PROVIDED PASSAGE: Begin
DOCTOR NIGHTLIFE is going to the Capitol Hill Hyatt Regency on Sunday to watch the Wammies be awarded ($20; 522-8160). She voted for Damian for King of the Airwaves, but then found out that wasn't a category. Meanwhile: FRIDAY


While the Smithereens are out at Merriweather Post, another pair of art/pop disciples -- the deliberate Moody/Pink Australian Church and the intriguing R.E.M./Them Brit mix Blue Aeroplanes -- perform down at the Citadel in Adams-Morgan at a benefit for the deserving Whitman-Walker Clinic ($19.50; 800/543-3041).
PROVIDED PASSAGE: End
• **SET OF TASKS**:
(a) Answer these from the nightlife column:
(i) Where is Doctor Nightlife going on Sunday?
(ii) Where do Church and Blue Aeroplanes perform?
(iii) Which clinic does their show benefit?
(b) Repeat the nightlife column starting with "While the Smithereens" and going on through "Clinic ($19.50; 800/543-3041).", swapping "benefit" for "fundraiser".
(c) Proceed with the nightlife column from the point where it stops.
The material that comes next isn't needed.
DATA: Begin
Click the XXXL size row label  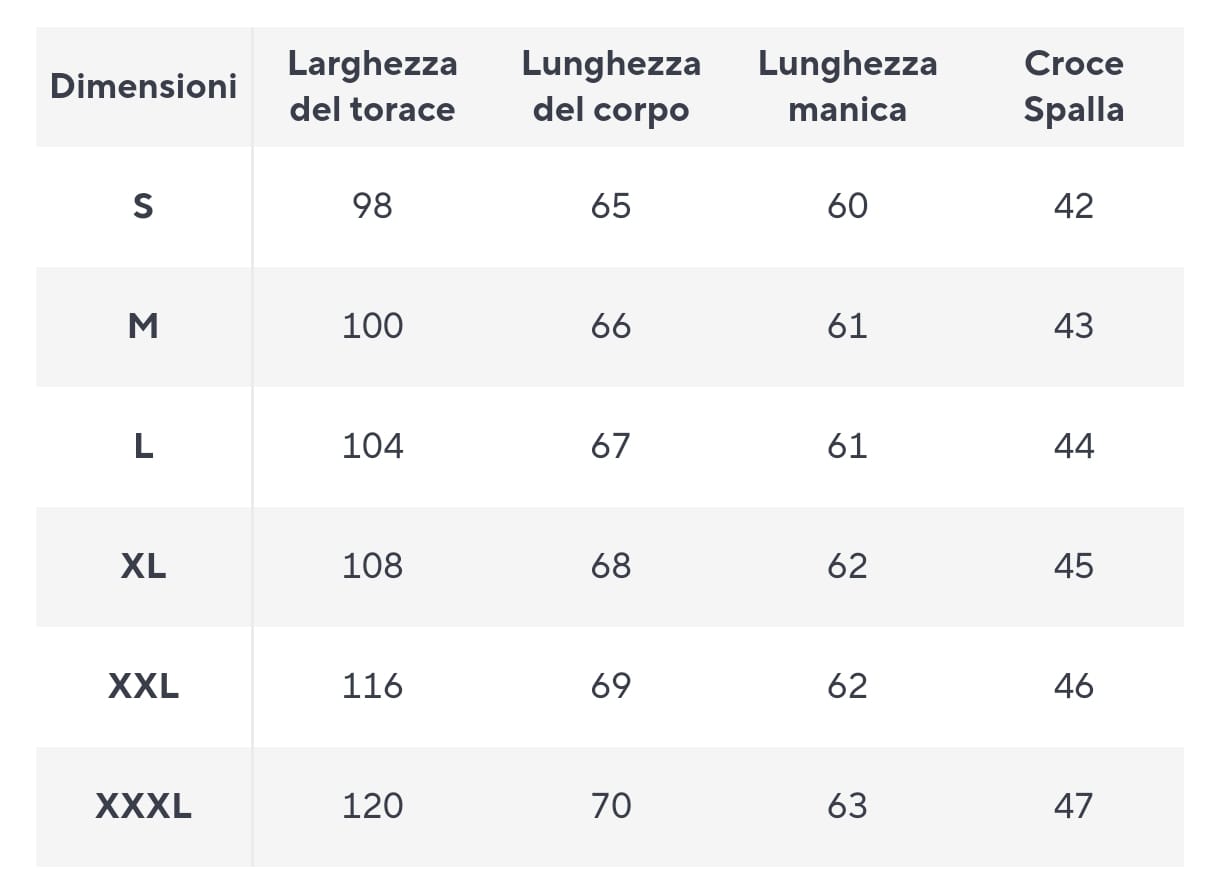click(x=143, y=806)
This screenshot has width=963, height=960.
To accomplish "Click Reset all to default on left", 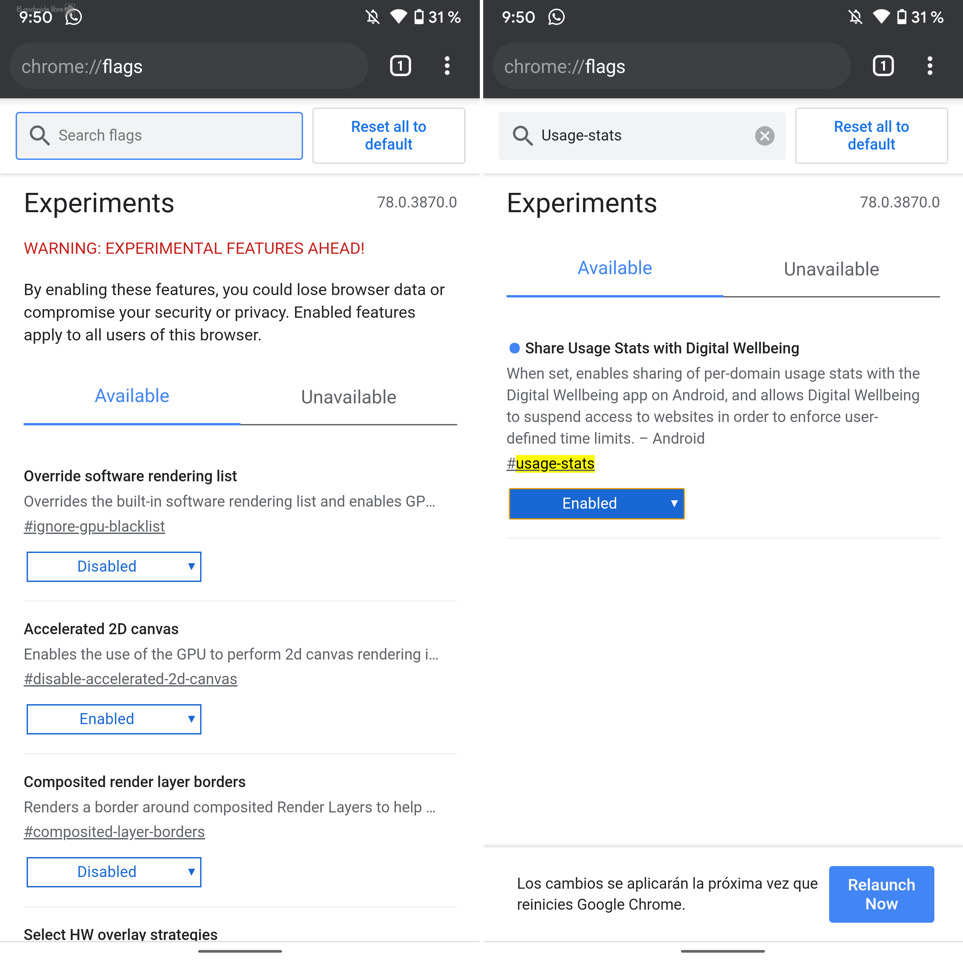I will coord(388,136).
DATA: End
• **EXERCISE RESULTS**:
(a)
(i) The Capitol Hill Hyatt Regency
(ii) The Citadel in Adams-Morgan
(iii) The Whitman-Walker Clinic

(b)
While the Smithereens are out at Merriweather Post, another pair of art/pop disciples -- the deliberate Moody/Pink Australian Church and the intriguing R.E.M./Them Brit mix Blue Aeroplanes -- perform down at the Citadel in Adams-Morgan at a fundraiser for the deserving Whitman-Walker Clinic ($19.50; 800/543-3041).

(c)
The Improvisation Inc. comedy troupe celebrates its first anniversary with a special booking at the D.C. Arts Center ($5; 462-7833 or 298-0534) in addition to the regular midnight show Saturday at the Biograph ($5; 333-2696). SATURDAY


Maybe he didn't invent the quiet storm genre, but Barry White -- the "maestro of love," whose deep, seductive voice would make Darth Vader sound shrill -- certainly perfected it. Counting the Love Unlimited Orchestra records, White was responsible for more than 100 gold albums and 38 platinum albums in the '70s. Now he's back, and with a 30-piece orchestra and even more suggestive '90s lyrics, Saturday at Constitution Hall ($22.50, 432-0200) and Sunday at Painter's Mill in Baltimore ($25; 800/548-0237).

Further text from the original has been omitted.